Effects of gastrodin on the expression of brain aging-related genes in SAM/P-8 mice based on network pharmacology.

Background: Gastrodin can reduce neuronal damage through multiple targets and pathways, and can be useful in preventing and treating degenerative lesions of the central nervous system, but the specific mechanism has not been elucidated.

Methods: The aging-related genes in the hippocampus and the frontal cortex were detected in adult and aged mice treated with gastrodin or not. In addition, we collected the target genes of gastrodin and aging from a network database, and a Venn diagram was created to obtain the intersection target genes of gastrodin and aging.
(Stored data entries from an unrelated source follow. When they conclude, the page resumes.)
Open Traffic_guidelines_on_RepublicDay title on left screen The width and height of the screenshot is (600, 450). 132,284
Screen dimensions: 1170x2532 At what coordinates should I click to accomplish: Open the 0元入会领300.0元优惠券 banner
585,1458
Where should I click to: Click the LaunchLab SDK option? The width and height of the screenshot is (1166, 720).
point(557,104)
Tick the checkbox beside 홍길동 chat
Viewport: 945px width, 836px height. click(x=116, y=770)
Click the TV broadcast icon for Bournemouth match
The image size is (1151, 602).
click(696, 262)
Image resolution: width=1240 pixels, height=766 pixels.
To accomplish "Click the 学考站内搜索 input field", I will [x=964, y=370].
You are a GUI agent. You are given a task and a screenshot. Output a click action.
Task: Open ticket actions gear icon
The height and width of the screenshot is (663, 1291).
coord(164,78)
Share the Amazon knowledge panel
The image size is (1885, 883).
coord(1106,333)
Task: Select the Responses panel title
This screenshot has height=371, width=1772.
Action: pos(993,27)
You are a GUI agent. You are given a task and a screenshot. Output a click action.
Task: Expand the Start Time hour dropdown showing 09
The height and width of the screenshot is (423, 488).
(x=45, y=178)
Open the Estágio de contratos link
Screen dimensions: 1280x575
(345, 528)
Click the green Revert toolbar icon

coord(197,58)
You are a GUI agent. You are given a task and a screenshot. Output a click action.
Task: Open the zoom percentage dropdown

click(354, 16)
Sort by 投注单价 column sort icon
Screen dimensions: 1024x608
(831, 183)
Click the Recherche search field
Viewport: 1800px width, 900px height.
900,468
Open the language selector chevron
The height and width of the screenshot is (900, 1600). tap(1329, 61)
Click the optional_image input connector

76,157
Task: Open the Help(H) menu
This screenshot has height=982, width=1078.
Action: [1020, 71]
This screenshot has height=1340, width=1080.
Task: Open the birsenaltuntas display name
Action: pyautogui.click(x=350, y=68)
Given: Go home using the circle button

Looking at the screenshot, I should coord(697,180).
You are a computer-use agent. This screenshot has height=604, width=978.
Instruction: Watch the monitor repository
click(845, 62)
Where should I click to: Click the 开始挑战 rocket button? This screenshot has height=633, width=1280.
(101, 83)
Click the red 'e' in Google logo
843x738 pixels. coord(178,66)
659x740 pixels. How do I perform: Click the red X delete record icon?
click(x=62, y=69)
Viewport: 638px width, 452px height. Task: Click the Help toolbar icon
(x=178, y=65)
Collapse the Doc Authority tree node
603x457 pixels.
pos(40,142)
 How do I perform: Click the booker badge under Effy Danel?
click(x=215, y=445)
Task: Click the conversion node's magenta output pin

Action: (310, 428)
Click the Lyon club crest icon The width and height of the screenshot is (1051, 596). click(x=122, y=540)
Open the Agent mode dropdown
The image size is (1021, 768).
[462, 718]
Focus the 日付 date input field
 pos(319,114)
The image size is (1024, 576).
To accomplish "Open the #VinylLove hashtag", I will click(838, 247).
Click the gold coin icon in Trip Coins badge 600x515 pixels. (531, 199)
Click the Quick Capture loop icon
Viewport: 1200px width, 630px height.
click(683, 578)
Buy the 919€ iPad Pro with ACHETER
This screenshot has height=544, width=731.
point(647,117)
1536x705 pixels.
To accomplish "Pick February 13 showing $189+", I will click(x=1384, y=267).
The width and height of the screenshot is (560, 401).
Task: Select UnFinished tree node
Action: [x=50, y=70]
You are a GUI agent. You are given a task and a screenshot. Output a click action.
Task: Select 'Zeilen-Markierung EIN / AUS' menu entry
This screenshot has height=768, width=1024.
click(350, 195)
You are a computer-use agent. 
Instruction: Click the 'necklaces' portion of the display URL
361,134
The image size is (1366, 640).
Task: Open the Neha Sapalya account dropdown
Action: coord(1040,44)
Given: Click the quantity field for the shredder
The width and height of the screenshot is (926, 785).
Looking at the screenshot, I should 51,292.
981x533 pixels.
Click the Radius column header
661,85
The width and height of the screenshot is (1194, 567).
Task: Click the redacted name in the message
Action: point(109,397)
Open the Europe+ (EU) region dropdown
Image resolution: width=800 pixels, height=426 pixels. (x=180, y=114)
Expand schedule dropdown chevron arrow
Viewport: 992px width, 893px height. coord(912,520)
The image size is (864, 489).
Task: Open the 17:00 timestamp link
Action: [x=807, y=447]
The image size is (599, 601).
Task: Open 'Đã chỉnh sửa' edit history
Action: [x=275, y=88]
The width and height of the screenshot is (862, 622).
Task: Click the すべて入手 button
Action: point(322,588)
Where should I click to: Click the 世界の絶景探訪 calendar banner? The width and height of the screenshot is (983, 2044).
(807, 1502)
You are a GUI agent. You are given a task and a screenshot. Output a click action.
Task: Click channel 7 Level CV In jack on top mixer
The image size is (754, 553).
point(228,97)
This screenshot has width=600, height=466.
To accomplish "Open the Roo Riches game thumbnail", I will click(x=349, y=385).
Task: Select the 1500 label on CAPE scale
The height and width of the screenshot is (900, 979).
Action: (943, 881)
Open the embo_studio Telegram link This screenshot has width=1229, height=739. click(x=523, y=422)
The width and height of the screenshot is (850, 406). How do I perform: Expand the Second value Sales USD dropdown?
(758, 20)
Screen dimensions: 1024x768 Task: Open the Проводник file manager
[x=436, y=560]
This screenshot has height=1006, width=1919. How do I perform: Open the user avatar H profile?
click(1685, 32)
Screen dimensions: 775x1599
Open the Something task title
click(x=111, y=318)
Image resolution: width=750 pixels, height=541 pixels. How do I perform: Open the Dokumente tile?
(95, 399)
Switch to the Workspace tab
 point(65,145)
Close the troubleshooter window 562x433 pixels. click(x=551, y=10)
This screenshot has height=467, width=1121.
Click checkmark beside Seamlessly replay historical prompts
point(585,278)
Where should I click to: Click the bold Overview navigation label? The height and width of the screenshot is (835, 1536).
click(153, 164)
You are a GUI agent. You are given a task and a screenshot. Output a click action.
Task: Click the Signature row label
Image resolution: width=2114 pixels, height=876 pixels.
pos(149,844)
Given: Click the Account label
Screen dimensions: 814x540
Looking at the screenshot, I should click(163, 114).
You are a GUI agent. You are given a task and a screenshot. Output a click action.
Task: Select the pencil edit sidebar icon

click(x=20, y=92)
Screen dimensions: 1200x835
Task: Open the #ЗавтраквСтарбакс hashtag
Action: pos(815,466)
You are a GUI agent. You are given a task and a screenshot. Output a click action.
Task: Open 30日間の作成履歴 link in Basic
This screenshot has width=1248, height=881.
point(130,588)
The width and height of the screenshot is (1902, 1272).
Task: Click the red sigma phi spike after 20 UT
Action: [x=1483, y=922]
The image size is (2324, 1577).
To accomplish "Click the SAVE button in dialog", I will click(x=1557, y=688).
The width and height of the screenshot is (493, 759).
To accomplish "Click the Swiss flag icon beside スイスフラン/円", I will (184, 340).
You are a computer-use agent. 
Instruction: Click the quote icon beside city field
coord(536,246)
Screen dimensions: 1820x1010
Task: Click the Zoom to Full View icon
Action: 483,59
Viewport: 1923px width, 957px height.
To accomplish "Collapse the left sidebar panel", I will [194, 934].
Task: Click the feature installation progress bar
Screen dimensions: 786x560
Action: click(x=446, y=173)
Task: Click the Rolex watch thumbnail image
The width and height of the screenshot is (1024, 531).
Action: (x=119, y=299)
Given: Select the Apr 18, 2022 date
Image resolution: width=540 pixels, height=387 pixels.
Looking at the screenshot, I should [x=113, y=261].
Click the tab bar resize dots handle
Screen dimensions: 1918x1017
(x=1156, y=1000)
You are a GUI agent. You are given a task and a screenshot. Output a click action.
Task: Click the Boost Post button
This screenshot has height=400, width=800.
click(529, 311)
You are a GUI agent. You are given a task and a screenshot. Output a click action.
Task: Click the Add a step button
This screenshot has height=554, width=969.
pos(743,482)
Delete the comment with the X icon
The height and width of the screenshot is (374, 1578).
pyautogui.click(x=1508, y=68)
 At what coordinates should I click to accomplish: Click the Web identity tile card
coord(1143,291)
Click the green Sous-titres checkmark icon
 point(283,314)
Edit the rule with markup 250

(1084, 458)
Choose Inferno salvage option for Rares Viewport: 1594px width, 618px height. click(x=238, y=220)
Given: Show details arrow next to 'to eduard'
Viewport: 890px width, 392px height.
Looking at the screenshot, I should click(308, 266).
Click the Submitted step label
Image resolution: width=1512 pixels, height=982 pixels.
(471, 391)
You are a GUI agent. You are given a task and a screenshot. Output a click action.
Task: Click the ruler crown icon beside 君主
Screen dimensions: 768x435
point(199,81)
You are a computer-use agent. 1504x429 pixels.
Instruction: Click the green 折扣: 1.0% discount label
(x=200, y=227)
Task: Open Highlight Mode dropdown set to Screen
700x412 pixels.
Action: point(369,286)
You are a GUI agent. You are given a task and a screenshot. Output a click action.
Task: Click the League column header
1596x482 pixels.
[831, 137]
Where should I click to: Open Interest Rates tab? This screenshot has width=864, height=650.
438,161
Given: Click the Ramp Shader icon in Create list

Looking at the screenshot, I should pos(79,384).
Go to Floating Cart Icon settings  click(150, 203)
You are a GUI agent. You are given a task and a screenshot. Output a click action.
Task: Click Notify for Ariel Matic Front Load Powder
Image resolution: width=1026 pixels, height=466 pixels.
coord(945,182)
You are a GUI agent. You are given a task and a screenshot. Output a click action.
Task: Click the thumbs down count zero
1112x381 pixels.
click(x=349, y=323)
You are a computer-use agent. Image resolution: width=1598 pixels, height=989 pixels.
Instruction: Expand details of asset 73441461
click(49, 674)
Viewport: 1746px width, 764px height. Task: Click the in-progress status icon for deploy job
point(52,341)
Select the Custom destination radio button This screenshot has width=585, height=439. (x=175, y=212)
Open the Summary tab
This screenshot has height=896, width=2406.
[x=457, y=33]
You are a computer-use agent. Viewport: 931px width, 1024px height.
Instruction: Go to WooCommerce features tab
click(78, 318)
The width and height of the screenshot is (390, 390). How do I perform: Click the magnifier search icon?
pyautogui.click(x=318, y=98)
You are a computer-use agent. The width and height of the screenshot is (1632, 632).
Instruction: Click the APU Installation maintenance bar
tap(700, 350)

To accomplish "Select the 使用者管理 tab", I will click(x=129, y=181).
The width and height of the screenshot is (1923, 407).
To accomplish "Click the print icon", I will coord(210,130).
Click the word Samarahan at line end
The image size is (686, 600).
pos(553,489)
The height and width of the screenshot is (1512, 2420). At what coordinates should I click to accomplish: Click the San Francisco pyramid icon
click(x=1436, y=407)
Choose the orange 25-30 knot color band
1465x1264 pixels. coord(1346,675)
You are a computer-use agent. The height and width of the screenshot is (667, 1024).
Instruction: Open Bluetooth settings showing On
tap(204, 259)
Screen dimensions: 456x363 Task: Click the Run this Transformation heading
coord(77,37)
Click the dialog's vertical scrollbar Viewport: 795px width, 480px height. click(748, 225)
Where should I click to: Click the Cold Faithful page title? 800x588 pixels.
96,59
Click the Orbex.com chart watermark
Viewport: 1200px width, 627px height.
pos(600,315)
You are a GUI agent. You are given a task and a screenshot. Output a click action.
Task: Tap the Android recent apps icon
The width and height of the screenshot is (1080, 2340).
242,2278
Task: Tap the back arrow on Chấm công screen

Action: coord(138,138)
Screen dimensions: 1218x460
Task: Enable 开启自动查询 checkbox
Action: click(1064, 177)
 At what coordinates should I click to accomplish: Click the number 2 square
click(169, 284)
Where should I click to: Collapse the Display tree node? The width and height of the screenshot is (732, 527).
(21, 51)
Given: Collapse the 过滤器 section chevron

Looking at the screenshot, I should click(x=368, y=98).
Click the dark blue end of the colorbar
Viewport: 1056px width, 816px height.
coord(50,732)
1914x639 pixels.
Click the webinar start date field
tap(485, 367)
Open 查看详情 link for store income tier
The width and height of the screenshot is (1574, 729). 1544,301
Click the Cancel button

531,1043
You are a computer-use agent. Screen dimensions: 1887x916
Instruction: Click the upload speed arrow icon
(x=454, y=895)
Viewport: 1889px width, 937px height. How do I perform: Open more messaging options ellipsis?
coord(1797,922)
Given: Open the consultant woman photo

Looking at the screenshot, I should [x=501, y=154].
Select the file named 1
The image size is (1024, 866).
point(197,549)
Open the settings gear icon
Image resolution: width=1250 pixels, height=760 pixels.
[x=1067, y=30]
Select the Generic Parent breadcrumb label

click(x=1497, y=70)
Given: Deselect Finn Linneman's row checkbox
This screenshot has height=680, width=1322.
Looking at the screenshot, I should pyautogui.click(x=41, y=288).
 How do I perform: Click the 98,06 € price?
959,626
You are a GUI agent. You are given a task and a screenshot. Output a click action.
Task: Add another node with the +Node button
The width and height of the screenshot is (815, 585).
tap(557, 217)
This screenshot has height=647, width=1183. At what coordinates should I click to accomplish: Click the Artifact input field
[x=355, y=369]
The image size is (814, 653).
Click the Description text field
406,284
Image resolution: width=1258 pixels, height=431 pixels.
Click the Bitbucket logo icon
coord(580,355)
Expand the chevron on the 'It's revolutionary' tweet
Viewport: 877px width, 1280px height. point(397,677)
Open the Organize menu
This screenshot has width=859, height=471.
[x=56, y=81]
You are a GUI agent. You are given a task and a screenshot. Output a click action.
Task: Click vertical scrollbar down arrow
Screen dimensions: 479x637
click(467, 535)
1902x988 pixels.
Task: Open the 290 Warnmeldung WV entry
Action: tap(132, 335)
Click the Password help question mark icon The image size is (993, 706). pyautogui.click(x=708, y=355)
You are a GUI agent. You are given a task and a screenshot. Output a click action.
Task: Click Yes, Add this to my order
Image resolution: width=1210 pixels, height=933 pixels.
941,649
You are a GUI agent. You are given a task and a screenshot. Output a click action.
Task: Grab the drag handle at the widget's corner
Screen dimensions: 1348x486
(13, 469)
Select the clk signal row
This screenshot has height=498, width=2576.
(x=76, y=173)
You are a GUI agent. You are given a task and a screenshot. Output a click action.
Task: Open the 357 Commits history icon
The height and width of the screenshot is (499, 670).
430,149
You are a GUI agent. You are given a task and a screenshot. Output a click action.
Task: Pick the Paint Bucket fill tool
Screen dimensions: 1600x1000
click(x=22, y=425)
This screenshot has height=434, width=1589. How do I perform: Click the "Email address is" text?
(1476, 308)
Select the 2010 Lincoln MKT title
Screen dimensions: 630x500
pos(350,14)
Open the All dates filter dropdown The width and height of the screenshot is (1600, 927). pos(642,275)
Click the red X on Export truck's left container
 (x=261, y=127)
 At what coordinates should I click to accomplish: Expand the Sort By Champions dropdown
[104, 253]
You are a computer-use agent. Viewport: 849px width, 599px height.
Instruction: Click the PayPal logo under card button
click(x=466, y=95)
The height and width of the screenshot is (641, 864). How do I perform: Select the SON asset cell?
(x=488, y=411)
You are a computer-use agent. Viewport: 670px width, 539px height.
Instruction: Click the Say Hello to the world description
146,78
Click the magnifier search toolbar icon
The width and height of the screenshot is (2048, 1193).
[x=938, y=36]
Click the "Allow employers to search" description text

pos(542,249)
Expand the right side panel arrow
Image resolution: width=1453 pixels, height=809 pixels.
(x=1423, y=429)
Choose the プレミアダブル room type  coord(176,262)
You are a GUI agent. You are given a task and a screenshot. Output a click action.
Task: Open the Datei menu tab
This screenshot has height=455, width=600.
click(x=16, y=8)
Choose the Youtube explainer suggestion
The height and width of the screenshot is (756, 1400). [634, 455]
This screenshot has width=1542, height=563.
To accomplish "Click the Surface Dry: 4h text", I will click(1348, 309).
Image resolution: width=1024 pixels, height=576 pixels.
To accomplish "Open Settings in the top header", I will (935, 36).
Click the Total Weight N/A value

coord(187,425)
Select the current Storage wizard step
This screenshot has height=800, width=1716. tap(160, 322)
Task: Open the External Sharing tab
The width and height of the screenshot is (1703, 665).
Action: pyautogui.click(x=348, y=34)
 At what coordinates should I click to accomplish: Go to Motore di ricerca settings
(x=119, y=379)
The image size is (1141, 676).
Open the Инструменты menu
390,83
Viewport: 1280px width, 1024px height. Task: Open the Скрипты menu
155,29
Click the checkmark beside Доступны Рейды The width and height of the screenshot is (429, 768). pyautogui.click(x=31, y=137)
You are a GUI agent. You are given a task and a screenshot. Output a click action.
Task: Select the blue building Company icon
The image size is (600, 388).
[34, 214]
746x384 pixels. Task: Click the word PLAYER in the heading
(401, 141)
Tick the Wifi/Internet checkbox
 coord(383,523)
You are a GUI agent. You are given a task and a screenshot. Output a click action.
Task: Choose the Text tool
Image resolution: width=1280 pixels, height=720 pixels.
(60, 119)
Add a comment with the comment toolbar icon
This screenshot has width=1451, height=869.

Then, the String database was used to analyze the protein-protein interactions (PPIs) between aging-related genes and the target genes of gastrodin and aging. The "drug-disease-target-pathway" network was constructed using Cytoscape 3.7.2 software, and the main mechanism and pathway of key genes were analyzed by Kyoto Encyclopedia of Genes and Genomes (KEGG) and Gene Ontology (GO). Finally, the reliability of these key genes was further verified by molecular docking technology.

Results: The results showed that 6 out of 10 genes related to brain aging were differentially expressed after gastrodin intervention. Moreover, there were 11 key genes between gastrodin and differentially expressed genes related to brain aging. GO and KEGG results suggested that material metabolism and carbohydrate digestion and absorption were associated with the pathological mechanism of gastrodin antiaging. Molecular docking results also confirmed the good binding activity of gastrodin to the key genes.

Conclusion: Gastrodin plays a potential role in antiaging by regulating substance metabolism and carbohydrate digestion and absorption.